Ziel der Übung: Setze den Text über Versammlungsregeln für Aktiengesellschaft, GmbH und Verein nach seinem letzten Satz fort.

Auszug der Seite:
* * * * * * * * *

Eine Anfechtungsklage kann nicht darauf gestützt werden, dass Fragen nicht oder unzutreffend beantwortet worden sind. Sie können auch nicht darauf gestützt werden, dass die Hauptversammlung nur virtuell stattgefunden hat oder Regeln der elektronischen Kommunikation verletzt worden sind.

Die Einberufungsfristen für derartige Hauptversammlungen können dann auch im Jahr 2021 auf drei Wochen verkürzt werden.

Die Hauptversammlung kann im gesamten Jahr 2021 durchgeführt werden und muss nicht binnen acht Monaten nach Abschluss des Geschäftsjahres durchgeführt werden.

Ein Abschlag auf den Bilanzgewinn kann auch ohne Satzungsregelung gewährt werden.

 

2. GmbH

Für die GmbH bedeutet die Verlängerung insbesondere, dass Umlaufverfahren, jedenfalls soweit die Satzung keine anderweitige Bestimmung trifft, auch dann zulässig sind, wenn nicht alle Gesellschafter teilnehmen.

 

3. Verein und Genossenschaft

Bedeutsam ist diese Verlängerung auch für Vereine. Der Gesetzgeber hat hier vorgesehen, dass die vertretungsberechtigten Organe im Amt bleiben, obwohl ihre Amtszeit abgelaufen ist, wenn nicht anderweitig Beschluss gefasst wird. Auch bei Vereinen kann eine virtuelle Mitgliederversammlung durchgeführt werden, wobei jedoch die vorgenannten Erleichterungen, die für eine Aktiengesellschaft gelten (eingeschränkte Fragemöglichkeiten, eingeschränkte Angriffsmöglichkeiten) hier nicht gelten.

* * * * * * * * *

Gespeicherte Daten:
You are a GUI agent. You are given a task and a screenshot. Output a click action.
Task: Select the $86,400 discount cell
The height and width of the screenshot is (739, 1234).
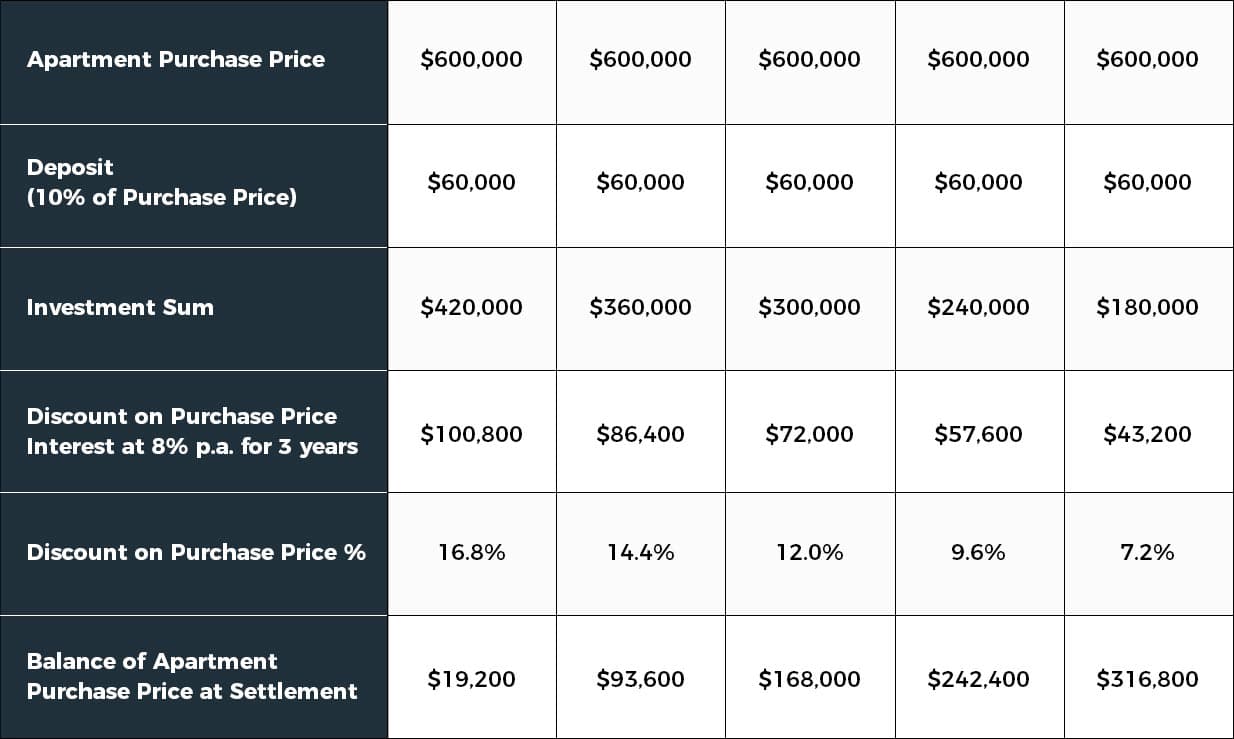(641, 432)
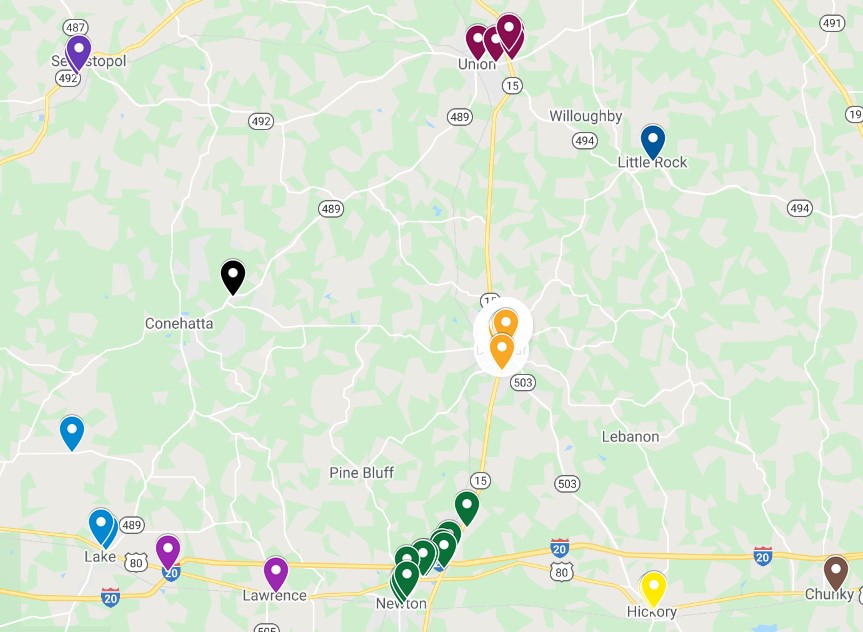
Task: Click the leftmost maroon pin at Union
Action: 477,42
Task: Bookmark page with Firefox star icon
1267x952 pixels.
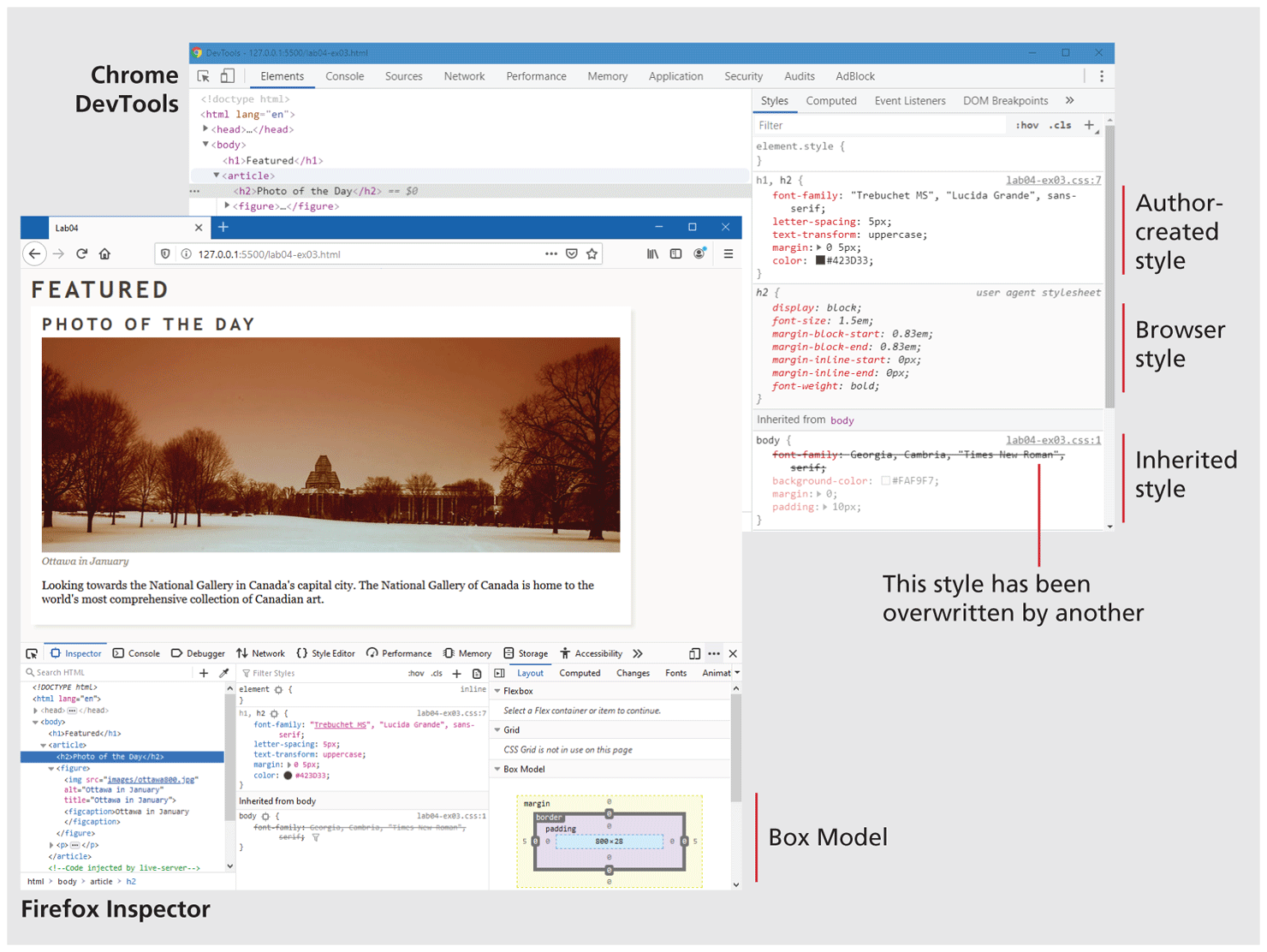Action: click(x=592, y=254)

* * * * * * * * *

Ergebnis siehe unten:
Auch für Genossenschaften werden die Regelungen des COVID-19-Gesetzes für das gesamte Jahr 2021 fortgelten.

Für Vereine und Genossenschaften ist derzeit noch ungeklärt, ob auch Beschlüsse über Umwandlungsmaßnahmen wie Verschmelzungen, Spaltungen oder Formwechsel in virtueller Anteilseignerversammlung beschlossen werden können.

 

4. Europäische Gesellschaft (SE)

Für die Europäische Gesellschaft konnte der deutsche Gesetzgeber keine Verlängerung der Sonderregelungen beschließen. Hier ist aber zu erwarten, dass die bereits seitens der EU für das Jahr 2020 festgelegten Sonderregelungen auch für das Jahr 2021 verlängert werden.

Bedeutsam ist letztlich, dass auch 2021 für Umwandungen nach dem Umwandlungsgesetz, d.h. vor allem für Verschmelzungen und Spaltungen, eine verlängerte Frist von 12 statt 8 Monaten für die Verwendung der Schlussbilanz als Verschmelzungsbilanz greifen wird. Die Fristen in § 17 UmwG werden insoweit auch für das Jahr 2021 verlängert.

Derzeit fehlt es noch an einer entsprechenden Anpassung für die umwandlungsteuerrechtlichen Fristen. Hier liegt aber auch ein Referentenentwurf vor.